▸ About this exercise
Repeat each entry below without omitting a single word.

Collected data entries
[Start of Attachment]

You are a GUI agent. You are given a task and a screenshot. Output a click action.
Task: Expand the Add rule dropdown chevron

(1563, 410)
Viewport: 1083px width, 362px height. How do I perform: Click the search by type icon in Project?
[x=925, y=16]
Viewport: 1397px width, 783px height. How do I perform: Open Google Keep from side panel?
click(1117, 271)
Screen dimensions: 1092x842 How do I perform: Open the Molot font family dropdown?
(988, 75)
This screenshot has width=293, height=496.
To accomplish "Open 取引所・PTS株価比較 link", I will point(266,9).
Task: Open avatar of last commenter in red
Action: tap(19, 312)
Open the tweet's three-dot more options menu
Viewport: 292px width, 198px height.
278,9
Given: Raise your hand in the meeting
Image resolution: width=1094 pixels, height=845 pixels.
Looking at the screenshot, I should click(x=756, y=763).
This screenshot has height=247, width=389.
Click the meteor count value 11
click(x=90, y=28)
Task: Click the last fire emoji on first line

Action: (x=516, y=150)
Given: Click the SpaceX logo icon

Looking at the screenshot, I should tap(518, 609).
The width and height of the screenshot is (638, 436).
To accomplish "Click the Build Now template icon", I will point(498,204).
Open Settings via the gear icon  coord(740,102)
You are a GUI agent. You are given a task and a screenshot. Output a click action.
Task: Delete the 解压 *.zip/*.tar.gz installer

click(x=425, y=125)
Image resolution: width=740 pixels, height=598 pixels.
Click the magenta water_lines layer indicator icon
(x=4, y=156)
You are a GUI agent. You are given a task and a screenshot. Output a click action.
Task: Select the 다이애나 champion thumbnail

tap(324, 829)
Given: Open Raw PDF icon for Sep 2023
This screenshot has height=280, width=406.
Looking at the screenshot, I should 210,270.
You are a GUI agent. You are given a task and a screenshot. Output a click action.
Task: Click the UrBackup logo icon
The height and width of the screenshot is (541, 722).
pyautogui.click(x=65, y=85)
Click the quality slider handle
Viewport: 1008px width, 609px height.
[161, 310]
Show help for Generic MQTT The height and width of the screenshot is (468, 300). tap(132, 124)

[End of Attachment]

▸ Solution below
You are a GUI agent. You are given a task and a screenshot. Output a click action.
Task: Expand the Add rule dropdown chevron

(1563, 410)
Viewport: 1083px width, 362px height. How do I perform: Click the search by type icon in Project?
[x=925, y=16]
Viewport: 1397px width, 783px height. How do I perform: Open Google Keep from side panel?
click(1117, 271)
Screen dimensions: 1092x842 How do I perform: Open the Molot font family dropdown?
(988, 75)
This screenshot has width=293, height=496.
To accomplish "Open 取引所・PTS株価比較 link", I will point(266,9).
Task: Open avatar of last commenter in red
Action: tap(19, 312)
Open the tweet's three-dot more options menu
Viewport: 292px width, 198px height.
278,9
Given: Raise your hand in the meeting
Image resolution: width=1094 pixels, height=845 pixels.
Looking at the screenshot, I should click(x=756, y=763).
This screenshot has height=247, width=389.
Click the meteor count value 11
click(x=90, y=28)
Task: Click the last fire emoji on first line

Action: (x=516, y=150)
Given: Click the SpaceX logo icon

Looking at the screenshot, I should tap(518, 609).
The width and height of the screenshot is (638, 436).
To accomplish "Click the Build Now template icon", I will point(498,204).
Open Settings via the gear icon  coord(740,102)
You are a GUI agent. You are given a task and a screenshot. Output a click action.
Task: Delete the 解压 *.zip/*.tar.gz installer

click(x=425, y=125)
Image resolution: width=740 pixels, height=598 pixels.
Click the magenta water_lines layer indicator icon
(x=4, y=156)
You are a GUI agent. You are given a task and a screenshot. Output a click action.
Task: Select the 다이애나 champion thumbnail

tap(324, 829)
Given: Open Raw PDF icon for Sep 2023
This screenshot has height=280, width=406.
Looking at the screenshot, I should 210,270.
You are a GUI agent. You are given a task and a screenshot. Output a click action.
Task: Click the UrBackup logo icon
The height and width of the screenshot is (541, 722).
pyautogui.click(x=65, y=85)
Click the quality slider handle
Viewport: 1008px width, 609px height.
[161, 310]
Show help for Generic MQTT The height and width of the screenshot is (468, 300). tap(132, 124)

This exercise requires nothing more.